The records below are to be restated word for word; their pictures are not.
**** Supplied data ****
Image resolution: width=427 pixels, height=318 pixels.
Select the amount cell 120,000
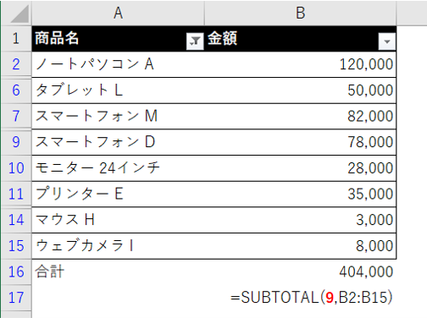pos(300,64)
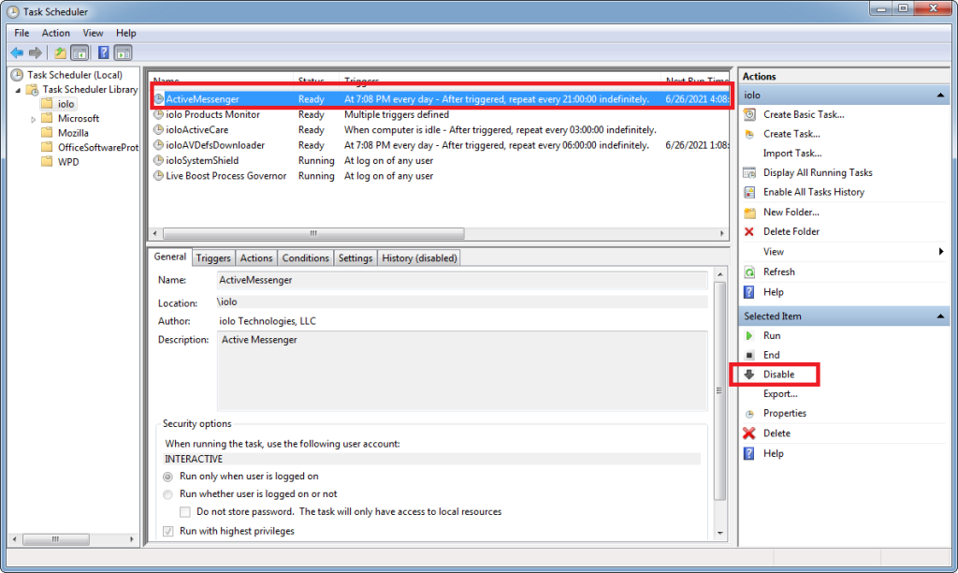This screenshot has width=958, height=573.
Task: Select Run only when user is logged on
Action: [x=168, y=477]
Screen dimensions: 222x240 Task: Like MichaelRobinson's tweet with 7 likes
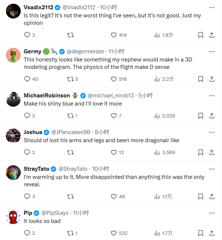click(114, 116)
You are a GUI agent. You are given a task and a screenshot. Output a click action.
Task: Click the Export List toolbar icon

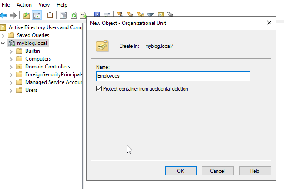point(83,15)
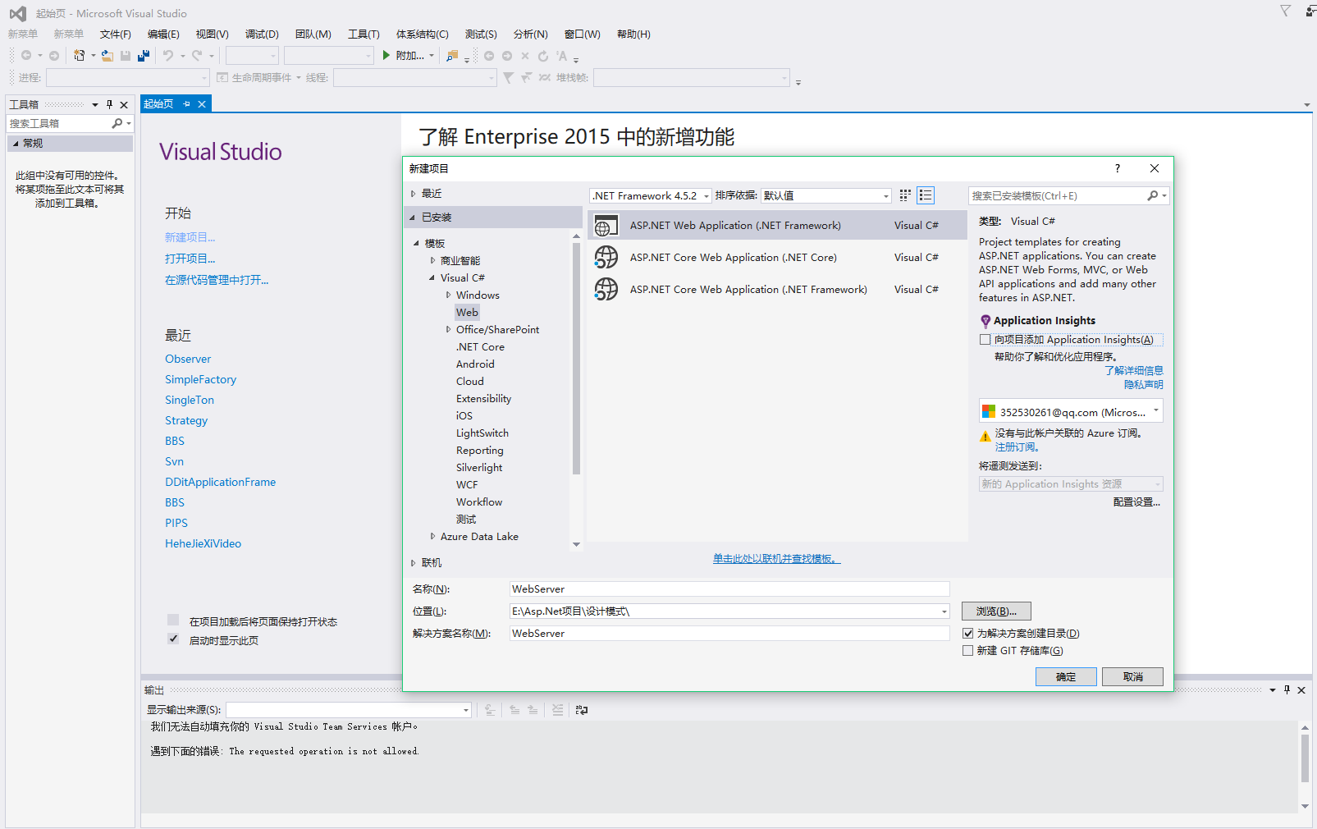This screenshot has height=829, width=1317.
Task: Click the project name field containing WebServer
Action: (729, 589)
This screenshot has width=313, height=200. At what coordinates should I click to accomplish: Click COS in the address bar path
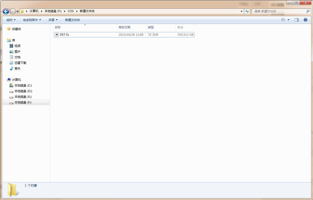pyautogui.click(x=70, y=11)
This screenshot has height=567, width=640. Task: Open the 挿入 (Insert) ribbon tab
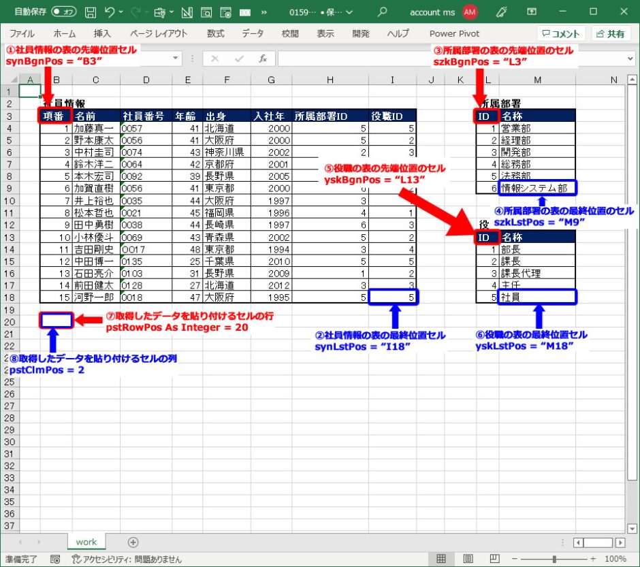(x=102, y=33)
****
▶ Output:
Image resolution: width=427 pixels, height=318 pixels.
Select the amount cell 120,000
pos(300,64)
This screenshot has width=958, height=573.
Task: Select Run only when user is logged on
Action: [x=168, y=477]
Screen dimensions: 222x240 Task: Like MichaelRobinson's tweet with 7 likes
click(114, 116)
You are a GUI agent. You are given a task and a screenshot. Output a click action.
Task: Click the Export List toolbar icon

point(83,15)
This screenshot has height=829, width=1317.
Task: Click the project name field containing WebServer
Action: (729, 589)
This screenshot has width=313, height=200. At what coordinates should I click to accomplish: Click COS in the address bar path
pyautogui.click(x=70, y=11)
This screenshot has height=567, width=640. Task: Open the 挿入 (Insert) ribbon tab
(x=102, y=33)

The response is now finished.